D’altronde, sebbene in una diversa fattispecie, la Corte di Legittimità ha già avuto modo di sottolineare il rilievo della causa concreta in materia di locazione: “Estranei alla presupposizione vanno a fortiori tenuti i motivi, quali meri impulsi psichici alla stipulazione concernenti interessi che, rimasti nella sfera volitiva interna della parte, esulano dal contenuto del contratto, laddove se obiettivati divengono viceversa interessi che il contratto è funzionalizzato a realizzare, concorrendo pertanto ad integrarne la causa concreta. Ed anche se essi sono comuni ad entrambe le parti, non viene comunque al riguardo in rilievo l’istituto della presupposizione, giacchè l’interesse comune integra appunto la causa concreta del contratto.” (Cass. Civ. 12235 del 2007).
Ed ancora, in tema di nullità: “La nullità del contratto di locazione, in relazione all’uso convenuto della cosa locata, potrebbe ritenersi sussistere esclusivamente laddove l’attività cui convenzionalmente venga destinato l’immobile locato sia del tutto vietata dall’ordinamento, e lo svolgimento di tale attività possa ritenersi costituire la causa concreta del contratto stipulato, ovvero possa ravvisarsi per tali ragioni una vera e propria originaria impossibilità giuridica dell’oggetto del contratto, il che va escluso laddove l’uso pattuito del bene risulti del tutto lecito nel momento in cui il contratto viene stipulato” (cfr. Cassazione civile sez. III, 19/07/2018, n.19205).
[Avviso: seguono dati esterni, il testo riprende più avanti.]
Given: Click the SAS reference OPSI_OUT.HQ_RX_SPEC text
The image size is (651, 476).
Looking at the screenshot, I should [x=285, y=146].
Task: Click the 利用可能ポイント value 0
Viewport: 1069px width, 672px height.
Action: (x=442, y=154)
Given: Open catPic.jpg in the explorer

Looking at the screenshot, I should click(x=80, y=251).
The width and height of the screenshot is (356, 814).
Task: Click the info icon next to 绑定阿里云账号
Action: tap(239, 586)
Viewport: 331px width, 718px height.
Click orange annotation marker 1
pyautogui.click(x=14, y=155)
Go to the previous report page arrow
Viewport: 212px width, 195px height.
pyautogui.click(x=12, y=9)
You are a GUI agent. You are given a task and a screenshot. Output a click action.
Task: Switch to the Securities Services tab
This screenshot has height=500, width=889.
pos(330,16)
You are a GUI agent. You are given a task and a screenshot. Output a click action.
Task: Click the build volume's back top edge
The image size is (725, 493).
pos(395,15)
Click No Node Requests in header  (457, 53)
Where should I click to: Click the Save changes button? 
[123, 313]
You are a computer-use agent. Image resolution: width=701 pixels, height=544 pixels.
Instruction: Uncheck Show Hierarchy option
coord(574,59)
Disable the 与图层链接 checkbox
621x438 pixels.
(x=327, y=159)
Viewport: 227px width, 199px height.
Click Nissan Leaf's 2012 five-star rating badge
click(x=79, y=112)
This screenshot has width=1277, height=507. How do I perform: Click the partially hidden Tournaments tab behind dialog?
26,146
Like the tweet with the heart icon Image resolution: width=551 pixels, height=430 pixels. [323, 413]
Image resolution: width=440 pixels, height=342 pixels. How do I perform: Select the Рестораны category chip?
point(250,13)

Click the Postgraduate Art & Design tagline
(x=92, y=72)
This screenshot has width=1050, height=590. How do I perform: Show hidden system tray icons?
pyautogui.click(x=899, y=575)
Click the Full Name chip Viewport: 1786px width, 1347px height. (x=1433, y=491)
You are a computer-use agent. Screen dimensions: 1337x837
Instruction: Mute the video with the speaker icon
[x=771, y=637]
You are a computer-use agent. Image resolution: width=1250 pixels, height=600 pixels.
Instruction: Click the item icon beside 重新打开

In estrema sintesi, attraverso il concetto di causa in concreto è possibile superare la classica definizione di causalità negoziale che ravvisa la causa del contratto di locazione commerciale aprioristicamente nello scambio tra il godimento di un immobile per lo svolgimento di una qualsiasi attività commerciale consentita dalla legge verso il corrispettivo di un canone in denaro, per giungere invece – attraverso una ricostruzione caso per caso, laddove ciò sia desumibile dal regolamento contrattuale e tenuto conto degli elementi rivelatori indicati poc’anzi – alla ricomprensione dei motivi soggettivi inerenti allo specifico uso commerciale nella sfera causale.